Records for the task START
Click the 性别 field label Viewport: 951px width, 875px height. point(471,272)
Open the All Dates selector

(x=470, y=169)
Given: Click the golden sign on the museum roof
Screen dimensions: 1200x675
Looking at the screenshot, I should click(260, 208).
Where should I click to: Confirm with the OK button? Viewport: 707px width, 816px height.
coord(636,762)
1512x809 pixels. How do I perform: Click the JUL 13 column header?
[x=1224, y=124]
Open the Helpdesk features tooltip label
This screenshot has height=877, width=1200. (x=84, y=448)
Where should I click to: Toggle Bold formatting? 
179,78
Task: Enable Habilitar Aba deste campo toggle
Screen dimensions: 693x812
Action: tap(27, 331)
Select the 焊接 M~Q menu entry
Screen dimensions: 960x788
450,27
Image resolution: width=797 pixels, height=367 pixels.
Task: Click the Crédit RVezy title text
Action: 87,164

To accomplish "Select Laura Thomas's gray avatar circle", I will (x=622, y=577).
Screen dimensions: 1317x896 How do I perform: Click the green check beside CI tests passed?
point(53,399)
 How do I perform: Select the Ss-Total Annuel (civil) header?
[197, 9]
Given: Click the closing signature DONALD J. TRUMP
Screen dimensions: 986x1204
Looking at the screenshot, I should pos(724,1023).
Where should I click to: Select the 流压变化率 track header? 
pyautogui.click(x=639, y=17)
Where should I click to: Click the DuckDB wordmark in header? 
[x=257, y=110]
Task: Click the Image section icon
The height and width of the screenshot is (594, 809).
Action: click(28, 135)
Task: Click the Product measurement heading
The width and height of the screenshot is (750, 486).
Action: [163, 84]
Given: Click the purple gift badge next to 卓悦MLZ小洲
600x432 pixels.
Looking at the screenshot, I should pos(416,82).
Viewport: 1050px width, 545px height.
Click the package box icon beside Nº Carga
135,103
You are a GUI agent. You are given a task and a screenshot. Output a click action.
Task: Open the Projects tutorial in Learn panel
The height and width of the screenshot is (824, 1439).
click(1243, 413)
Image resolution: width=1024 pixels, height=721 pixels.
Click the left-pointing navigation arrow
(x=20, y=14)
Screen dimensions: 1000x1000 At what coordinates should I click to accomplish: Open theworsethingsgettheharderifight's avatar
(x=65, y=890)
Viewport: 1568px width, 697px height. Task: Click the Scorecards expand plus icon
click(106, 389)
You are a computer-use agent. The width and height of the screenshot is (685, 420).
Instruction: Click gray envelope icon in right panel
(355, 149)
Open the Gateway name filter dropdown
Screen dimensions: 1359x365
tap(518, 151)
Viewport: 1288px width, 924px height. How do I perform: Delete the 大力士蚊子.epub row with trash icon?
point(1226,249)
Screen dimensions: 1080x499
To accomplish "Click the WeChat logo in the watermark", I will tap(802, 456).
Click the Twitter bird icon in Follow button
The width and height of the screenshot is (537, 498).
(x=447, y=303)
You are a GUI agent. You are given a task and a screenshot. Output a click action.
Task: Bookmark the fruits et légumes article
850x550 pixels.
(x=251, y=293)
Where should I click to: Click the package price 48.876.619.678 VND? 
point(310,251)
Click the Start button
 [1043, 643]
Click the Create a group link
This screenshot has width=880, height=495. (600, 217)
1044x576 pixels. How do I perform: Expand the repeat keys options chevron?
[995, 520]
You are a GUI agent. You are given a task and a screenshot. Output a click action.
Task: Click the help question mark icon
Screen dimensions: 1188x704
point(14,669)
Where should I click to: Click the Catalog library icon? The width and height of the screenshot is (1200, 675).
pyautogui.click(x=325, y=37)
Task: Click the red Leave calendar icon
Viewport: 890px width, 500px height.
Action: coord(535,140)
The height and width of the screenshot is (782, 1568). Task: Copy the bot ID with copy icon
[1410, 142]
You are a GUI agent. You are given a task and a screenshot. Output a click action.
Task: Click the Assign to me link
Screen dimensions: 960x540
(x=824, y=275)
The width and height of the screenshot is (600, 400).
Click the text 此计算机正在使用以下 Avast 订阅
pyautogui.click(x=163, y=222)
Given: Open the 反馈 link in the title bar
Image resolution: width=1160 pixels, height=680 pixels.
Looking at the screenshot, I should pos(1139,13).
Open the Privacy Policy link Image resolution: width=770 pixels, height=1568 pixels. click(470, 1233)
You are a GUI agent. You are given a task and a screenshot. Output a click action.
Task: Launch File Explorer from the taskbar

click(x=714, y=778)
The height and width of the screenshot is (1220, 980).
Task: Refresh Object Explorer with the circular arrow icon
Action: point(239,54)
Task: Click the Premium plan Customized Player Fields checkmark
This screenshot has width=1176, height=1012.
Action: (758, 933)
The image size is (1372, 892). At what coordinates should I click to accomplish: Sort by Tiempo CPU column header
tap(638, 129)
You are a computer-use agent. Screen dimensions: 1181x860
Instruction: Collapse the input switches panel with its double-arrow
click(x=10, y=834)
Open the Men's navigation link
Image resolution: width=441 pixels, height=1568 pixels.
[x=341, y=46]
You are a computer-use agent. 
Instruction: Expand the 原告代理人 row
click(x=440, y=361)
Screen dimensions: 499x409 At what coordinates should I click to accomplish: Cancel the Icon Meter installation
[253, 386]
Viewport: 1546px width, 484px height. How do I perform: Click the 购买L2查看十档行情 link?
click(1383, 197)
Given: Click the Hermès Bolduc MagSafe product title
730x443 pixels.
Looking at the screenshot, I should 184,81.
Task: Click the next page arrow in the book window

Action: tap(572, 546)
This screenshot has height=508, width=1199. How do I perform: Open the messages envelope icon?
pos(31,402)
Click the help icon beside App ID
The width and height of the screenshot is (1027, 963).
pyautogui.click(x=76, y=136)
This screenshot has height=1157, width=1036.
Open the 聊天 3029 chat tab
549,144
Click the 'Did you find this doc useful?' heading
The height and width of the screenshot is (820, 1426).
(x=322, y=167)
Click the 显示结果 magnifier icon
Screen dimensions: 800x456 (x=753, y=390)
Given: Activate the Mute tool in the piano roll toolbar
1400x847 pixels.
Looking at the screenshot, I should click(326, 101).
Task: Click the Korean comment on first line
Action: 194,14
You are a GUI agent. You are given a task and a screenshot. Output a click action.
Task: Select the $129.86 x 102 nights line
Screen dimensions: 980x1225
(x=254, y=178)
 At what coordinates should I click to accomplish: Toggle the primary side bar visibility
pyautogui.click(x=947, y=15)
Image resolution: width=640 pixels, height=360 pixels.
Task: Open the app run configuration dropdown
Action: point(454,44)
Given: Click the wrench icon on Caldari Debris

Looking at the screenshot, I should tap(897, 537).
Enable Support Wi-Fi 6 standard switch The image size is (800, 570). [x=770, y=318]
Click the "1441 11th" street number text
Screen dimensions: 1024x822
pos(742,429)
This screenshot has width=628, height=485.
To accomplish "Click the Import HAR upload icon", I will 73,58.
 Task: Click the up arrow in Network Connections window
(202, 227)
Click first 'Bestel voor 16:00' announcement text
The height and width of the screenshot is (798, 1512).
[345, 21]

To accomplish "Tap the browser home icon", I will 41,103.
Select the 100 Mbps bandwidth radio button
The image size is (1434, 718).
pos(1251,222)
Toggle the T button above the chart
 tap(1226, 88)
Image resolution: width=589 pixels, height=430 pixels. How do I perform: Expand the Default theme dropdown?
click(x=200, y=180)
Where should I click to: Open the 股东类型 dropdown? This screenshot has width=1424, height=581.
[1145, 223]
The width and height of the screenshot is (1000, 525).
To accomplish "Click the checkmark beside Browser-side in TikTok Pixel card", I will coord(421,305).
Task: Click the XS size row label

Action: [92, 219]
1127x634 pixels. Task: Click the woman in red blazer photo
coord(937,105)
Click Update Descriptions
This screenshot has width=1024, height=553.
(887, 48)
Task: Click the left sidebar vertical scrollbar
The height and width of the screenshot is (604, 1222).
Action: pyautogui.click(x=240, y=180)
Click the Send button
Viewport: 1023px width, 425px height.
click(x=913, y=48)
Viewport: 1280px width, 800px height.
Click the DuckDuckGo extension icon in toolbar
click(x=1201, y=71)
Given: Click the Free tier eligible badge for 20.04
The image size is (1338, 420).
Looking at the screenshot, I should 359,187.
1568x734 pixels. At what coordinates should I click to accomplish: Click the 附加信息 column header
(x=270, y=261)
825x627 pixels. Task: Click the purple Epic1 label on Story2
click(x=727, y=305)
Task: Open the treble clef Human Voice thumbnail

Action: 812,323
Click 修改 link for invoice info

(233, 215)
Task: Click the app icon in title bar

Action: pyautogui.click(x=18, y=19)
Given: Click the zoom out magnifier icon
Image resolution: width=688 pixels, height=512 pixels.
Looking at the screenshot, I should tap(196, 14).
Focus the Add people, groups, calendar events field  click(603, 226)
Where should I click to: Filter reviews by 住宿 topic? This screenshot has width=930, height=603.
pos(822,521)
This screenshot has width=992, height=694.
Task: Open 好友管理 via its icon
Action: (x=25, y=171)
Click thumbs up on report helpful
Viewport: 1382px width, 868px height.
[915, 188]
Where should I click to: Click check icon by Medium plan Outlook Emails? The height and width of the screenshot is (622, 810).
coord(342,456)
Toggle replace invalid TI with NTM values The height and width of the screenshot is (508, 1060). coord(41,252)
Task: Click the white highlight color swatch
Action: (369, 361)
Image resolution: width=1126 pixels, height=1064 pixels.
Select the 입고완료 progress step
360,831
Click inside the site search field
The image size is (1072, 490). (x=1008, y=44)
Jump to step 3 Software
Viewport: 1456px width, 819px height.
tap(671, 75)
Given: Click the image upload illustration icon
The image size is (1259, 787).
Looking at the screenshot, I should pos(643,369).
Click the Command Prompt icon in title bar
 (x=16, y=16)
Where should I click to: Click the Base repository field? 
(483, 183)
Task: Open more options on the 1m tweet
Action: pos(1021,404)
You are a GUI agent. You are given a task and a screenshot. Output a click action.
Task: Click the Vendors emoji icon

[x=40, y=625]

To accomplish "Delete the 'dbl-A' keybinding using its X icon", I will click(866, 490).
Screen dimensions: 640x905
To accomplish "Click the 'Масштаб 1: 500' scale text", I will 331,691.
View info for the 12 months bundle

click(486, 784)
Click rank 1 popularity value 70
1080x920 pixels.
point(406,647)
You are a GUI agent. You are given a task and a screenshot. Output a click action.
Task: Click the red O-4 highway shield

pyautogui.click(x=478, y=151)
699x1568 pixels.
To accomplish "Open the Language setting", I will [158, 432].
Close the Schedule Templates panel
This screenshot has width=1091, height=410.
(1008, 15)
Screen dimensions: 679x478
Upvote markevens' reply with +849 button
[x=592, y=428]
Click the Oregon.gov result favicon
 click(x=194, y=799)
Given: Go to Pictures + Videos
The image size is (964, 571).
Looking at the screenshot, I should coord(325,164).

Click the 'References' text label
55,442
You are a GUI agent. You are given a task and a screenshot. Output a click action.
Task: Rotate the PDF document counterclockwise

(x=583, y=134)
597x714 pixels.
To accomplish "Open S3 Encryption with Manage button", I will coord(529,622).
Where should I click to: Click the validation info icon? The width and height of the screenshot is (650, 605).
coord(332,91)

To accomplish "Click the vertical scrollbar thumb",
Records for the task END
Your task – Where the word "upload" appears in a line of the entries, copy that line.

Exercise output –
To accomplish "Click the Import HAR upload icon", I will 73,58.
Given: Click the image upload illustration icon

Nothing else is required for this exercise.